I carabinieri dell’aliquota operativa radiomobile della compagnia di Randazzo hanno denunciato un 21enne in quanto gravemente indiziato di detenzione ai fini di spaccio di sostanze stupefacenti. I militari dell’Arma, impegnati in un servizio finalizzato al contrasto dell’illegalità diffusa ed in particolare allo spaccio di sostanze stupefacenti nel territorio del comune di Randazzo, hanno effettuato diverse perquisizioni in varie abitazioni.

Indagini determinanti

La preliminare e fondamentale attività info investigativa compiuta dai militari, li ha portati a maturare il sospetto su un 21enne. Per questo i carabinieri hanno deciso di organizzare un blitz nella sua abitazione dove, occultati all’interno di una scatola, sono stati rinvenuti e sequestrati complessivamente 60 grammi circa di marijuana suddivisi in altrettanti involucri di carta alluminio, nonché la somma contante di 455 euro ritenuta provento dello spaccio ed un bilancino di precisione.

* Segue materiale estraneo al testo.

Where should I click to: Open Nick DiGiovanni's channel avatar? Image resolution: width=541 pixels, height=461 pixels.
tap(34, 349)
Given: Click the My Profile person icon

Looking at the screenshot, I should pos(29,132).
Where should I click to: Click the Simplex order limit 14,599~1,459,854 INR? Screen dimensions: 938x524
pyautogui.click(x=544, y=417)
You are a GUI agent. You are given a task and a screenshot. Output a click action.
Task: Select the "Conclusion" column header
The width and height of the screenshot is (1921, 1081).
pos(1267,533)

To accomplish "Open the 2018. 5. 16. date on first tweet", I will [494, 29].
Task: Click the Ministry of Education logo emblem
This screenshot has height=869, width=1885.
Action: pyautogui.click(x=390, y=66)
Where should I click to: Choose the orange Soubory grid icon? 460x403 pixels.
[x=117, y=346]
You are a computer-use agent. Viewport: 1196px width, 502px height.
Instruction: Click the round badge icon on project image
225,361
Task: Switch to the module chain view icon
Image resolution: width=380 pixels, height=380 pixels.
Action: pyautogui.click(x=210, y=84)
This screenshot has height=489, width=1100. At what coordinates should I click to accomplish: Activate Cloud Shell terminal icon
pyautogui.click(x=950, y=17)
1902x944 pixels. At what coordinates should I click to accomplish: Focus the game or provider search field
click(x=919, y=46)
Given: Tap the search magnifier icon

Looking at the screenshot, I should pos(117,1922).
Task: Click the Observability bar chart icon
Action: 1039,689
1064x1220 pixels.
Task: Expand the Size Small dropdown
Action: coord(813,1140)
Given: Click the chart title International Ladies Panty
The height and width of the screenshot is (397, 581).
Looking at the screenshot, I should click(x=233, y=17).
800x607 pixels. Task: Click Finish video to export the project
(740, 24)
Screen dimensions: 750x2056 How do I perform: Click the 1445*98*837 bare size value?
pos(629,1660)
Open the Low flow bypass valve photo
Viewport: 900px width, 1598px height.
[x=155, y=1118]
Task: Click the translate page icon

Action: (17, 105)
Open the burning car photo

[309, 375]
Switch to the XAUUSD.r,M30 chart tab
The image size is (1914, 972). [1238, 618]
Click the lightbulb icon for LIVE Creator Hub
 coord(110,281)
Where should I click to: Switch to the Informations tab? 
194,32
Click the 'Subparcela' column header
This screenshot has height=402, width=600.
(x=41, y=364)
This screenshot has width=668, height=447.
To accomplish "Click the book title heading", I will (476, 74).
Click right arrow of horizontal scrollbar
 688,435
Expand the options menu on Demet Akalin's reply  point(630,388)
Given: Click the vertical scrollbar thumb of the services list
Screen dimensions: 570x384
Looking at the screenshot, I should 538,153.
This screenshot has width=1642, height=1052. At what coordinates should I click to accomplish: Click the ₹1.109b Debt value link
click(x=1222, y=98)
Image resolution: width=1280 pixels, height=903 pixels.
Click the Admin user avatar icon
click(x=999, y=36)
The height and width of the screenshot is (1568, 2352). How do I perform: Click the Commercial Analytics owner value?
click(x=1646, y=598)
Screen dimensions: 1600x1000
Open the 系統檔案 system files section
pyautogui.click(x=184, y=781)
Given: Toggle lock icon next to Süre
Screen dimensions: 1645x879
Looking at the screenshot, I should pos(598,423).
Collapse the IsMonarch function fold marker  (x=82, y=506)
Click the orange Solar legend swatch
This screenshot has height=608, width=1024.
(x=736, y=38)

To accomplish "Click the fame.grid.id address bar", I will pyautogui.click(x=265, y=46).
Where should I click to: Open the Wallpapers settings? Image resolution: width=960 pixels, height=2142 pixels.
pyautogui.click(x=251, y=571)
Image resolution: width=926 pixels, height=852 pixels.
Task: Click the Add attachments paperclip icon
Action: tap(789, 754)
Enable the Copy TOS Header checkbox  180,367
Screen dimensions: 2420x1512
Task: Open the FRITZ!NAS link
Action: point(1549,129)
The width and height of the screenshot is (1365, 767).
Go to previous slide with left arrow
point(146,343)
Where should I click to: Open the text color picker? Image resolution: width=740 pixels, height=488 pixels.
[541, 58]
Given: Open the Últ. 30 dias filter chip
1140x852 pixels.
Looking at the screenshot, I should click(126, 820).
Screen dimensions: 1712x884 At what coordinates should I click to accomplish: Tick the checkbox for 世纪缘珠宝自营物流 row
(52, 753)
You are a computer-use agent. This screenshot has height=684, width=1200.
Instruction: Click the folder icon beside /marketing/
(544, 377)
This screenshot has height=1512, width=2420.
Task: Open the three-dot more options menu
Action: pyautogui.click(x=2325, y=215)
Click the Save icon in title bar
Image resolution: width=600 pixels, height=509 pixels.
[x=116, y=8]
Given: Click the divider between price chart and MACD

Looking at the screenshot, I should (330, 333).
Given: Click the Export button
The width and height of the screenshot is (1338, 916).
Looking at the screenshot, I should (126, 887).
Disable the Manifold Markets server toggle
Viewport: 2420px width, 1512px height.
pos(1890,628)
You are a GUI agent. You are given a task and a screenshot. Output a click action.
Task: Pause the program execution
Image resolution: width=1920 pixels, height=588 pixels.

Ieri altro arresto a Catania

Ieri la Procura di Catania, nell’ambito delle indagini a carico di un 27enne di Riposto indagato per il reato di estorsione, consumata e tentata, ha richiesto e ottenuto nei suoi confronti la misura cautelare degli arresti domiciliari con applicazione del braccialetto elettronico. La misura eseguita dai Carabinieri di Riposto. Lo scorso 7 dicembre la vittima, un ripostese 43enne, aveva richiesto l’aiuto dei carabinieri ai quali aveva denunciato di essere vittima di estorsione da parte di un conoscente, il quale gli avrebbe più volte richiesto piccole somme di denaro da utilizzare per l’acquisto di quantitativi di droga per uso personale. Già nello scorso mese di luglio la vittima sarebbe stata aggredita dal 27enne all’interno di un bar dove avrebbe offerto a quest’ultimo un caffè in occasione di un loro occasionale incontro. L’uomo, senza alcun ragionevole motivo, avrebbe sferrato un pugno al volto al malcapitato stringendogli quindi il collo fino a che quest’ultimo sarebbe riuscito a divincolarsi e fuggire, soltanto grazie all’intervento del titolare del bar. Il 43enne avrebbe così evitato qualunque possibile occasione d’incontro con il suo assalitore sino al 7 dicembre scorso, sempre all’ingresso di quello stesso bar.